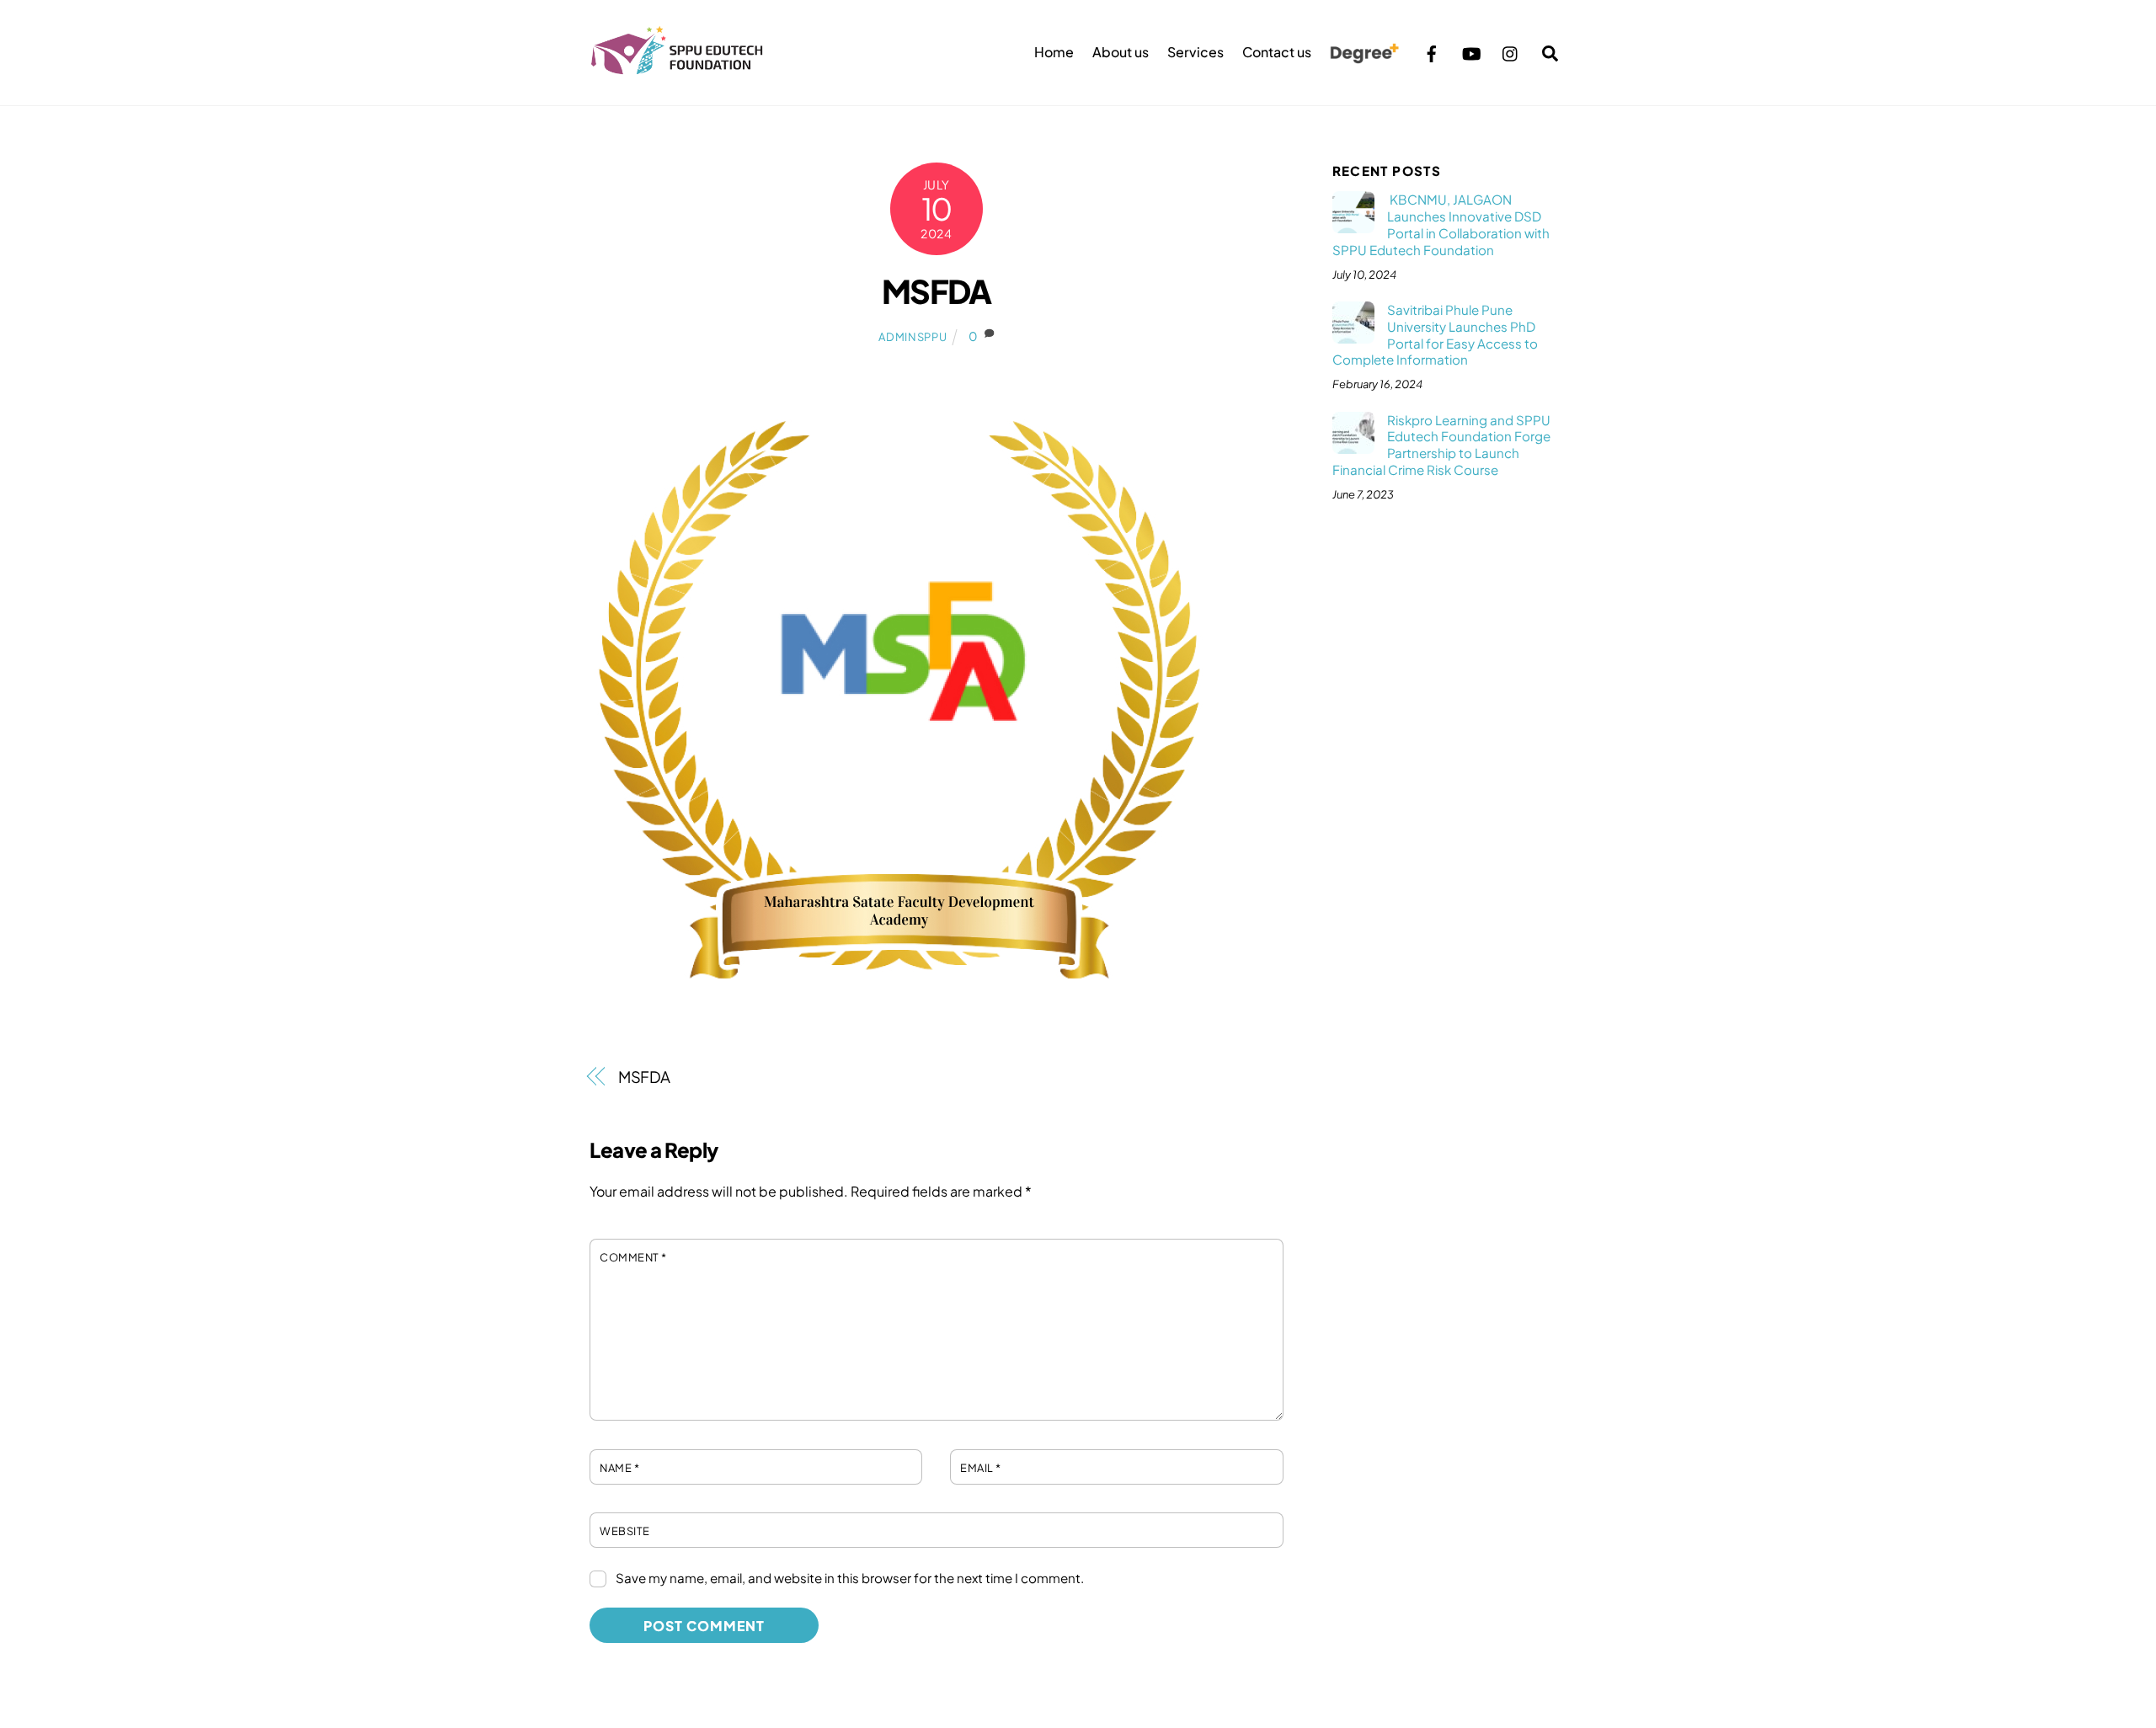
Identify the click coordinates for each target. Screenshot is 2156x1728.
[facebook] (1432, 51)
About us (1120, 52)
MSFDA (936, 291)
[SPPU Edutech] (677, 66)
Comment (633, 1257)
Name (619, 1468)
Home (1054, 52)
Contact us (1276, 52)
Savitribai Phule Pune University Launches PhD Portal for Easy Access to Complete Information (1435, 334)
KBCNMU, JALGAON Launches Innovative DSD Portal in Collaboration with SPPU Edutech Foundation (1441, 224)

- How to complete this task: Repeat the material exactly and drop each image.

- Your solution:
Identify the click coordinates for each target. Screenshot is 2156x1728.
[facebook] (1432, 51)
About us (1120, 52)
MSFDA (936, 291)
[SPPU Edutech] (677, 66)
Comment (633, 1257)
Name (619, 1468)
Home (1054, 52)
Contact us (1276, 52)
Savitribai Phule Pune University Launches PhD Portal for Easy Access to Complete Information (1435, 334)
KBCNMU, JALGAON Launches Innovative DSD Portal in Collaboration with SPPU Edutech Foundation (1441, 224)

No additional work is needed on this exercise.